Die Mobilität von heute ist in Bewegung. Sie ist längst nicht mehr nur ein Thema für Auto, Bus und Bahn. Digitalisierung und technologische Innovationen haben den Weg für neue Geschäftsmodelle, Mobilitätslösungen und Anbieter frei gemacht. Deswegen gilt es heute schon, Chancen zu ergreifen und die intelligente Mobilität von morgenzu gestalten. Zitat Dr. Isabella Greis

Die im April an den Start gegangene Mobilitätsplattform »Mobility inside« zeigt erste Möglichkeiten für multimodales Informieren, Buchen und Bezahlen.

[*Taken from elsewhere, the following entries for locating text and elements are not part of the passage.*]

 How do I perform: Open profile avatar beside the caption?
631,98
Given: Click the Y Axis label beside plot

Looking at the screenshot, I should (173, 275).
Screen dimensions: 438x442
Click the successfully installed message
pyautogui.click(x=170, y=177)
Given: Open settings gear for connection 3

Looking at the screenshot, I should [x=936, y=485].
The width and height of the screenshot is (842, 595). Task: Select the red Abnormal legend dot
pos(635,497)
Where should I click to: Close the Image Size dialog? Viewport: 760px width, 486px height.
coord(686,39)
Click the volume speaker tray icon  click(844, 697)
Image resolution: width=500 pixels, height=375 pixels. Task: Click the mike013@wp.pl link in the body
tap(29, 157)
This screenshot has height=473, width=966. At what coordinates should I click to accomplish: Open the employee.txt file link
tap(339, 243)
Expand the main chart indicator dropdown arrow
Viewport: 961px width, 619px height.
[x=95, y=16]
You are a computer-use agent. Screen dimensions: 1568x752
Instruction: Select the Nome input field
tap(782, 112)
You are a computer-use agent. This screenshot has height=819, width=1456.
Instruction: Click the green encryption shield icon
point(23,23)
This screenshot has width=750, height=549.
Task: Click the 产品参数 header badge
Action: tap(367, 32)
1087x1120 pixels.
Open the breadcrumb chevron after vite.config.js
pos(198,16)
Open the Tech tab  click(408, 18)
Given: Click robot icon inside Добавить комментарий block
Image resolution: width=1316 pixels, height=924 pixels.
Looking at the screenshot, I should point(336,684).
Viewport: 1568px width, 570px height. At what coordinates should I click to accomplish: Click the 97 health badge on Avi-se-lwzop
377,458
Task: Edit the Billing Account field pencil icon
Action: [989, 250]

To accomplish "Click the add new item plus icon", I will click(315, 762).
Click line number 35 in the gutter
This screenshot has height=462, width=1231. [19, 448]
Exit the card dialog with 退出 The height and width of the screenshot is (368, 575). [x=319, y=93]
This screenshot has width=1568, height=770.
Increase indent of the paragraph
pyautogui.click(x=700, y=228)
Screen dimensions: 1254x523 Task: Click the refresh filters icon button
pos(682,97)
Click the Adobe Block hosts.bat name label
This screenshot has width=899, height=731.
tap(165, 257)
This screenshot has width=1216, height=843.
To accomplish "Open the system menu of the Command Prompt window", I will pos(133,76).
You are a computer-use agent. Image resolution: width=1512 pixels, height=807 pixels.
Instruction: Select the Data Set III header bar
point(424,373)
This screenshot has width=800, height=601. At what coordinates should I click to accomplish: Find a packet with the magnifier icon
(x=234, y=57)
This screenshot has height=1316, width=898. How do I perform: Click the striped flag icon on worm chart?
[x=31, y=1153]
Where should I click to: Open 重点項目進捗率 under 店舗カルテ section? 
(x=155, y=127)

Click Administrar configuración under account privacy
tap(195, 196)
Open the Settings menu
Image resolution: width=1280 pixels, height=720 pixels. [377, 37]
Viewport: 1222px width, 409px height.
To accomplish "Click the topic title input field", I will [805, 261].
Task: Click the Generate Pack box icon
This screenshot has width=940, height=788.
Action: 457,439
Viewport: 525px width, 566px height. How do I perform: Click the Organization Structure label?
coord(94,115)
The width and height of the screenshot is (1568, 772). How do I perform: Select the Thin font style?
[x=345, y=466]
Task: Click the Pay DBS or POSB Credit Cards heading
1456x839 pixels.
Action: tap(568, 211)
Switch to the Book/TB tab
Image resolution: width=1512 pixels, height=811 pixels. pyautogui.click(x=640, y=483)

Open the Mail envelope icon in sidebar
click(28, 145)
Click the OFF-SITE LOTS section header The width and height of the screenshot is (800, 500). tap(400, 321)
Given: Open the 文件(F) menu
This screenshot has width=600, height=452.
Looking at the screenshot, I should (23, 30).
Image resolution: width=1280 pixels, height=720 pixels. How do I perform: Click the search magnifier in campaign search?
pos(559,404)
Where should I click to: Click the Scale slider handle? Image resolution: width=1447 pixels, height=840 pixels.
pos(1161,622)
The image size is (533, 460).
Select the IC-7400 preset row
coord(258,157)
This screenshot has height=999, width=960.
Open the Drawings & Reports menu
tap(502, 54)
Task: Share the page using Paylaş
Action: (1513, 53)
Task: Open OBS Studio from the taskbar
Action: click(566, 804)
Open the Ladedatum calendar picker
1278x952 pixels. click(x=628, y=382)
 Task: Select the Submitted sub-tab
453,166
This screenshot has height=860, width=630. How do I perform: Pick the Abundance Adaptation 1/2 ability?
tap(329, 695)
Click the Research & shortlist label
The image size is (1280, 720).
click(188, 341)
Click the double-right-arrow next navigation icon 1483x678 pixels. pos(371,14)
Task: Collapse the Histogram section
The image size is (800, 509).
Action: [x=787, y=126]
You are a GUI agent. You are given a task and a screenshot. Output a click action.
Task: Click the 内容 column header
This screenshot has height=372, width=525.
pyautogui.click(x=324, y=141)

Um für all diese Anwendungen die nötige Datengrundlage zu schaffen, hat die deutsche Bundesregierung im Oktober 2021 den »Mobility Data Space« an den Start gebracht mit dem Ziel, alle Akteure im Mobilitätssektor zusammenzubringen und den Austausch von Daten zu fördern. Diesen Datenraum nutzen mittlerweile bereits eine ganze Reihe von Teilnehmern, darunter auch Automobilkonzerne und Bundesländer.

In all diesen Bereichen ist jedoch noch viel zu tun, aber das Potenzial ist groß.

Smarte Städte und betriebliches Mobilitätsmanagement

Ein zukunftsrelevantes Thema ist außerdem Smart City, zu deren Kernelementen die smarte Mobilität gehört. Unterschiedliche Städte machen schon heute vor, wie smarte Mobilität und Smart City zusammenhängen, beispielsweise die Stadt Darmstadt, die eine teleoperierte Straßenbahn erprobt hat, Amsterdam mit einem selbstregulierenden Stadtverkehr auf der Basis von Sensoren und Kameras oder auch Santander mit dem Ziel eines multimodalen Mobilitätsleitsystems.

Im Bereich der Stadtplanung und -gestaltung beobachten wir bereits viele Innovationen. Wichtig hierbei ist, in Regionen zu denken und nicht nur in Städten. Quartiersplanung oder das Bild einer 15-Minuten-Stadt verändern die grundsätzliche Notwendigkeit von Mobilität. Eine Stadt mitten in Europa krempelt ihr Stadtbild derzeit völlig um: Bis 2026 möchte Paris 100 % Fahrradstadt werden. Hierfür werden Flächen umgewidmet und 250 Millionen Euro in Radinfrastruktur gesteckt, ÖPNV und Radverkehr sollen außerdem in Zukunft in der Ampelschaltung priorisiert werden. So geht smarte Mobilität in einer smarten Stadt.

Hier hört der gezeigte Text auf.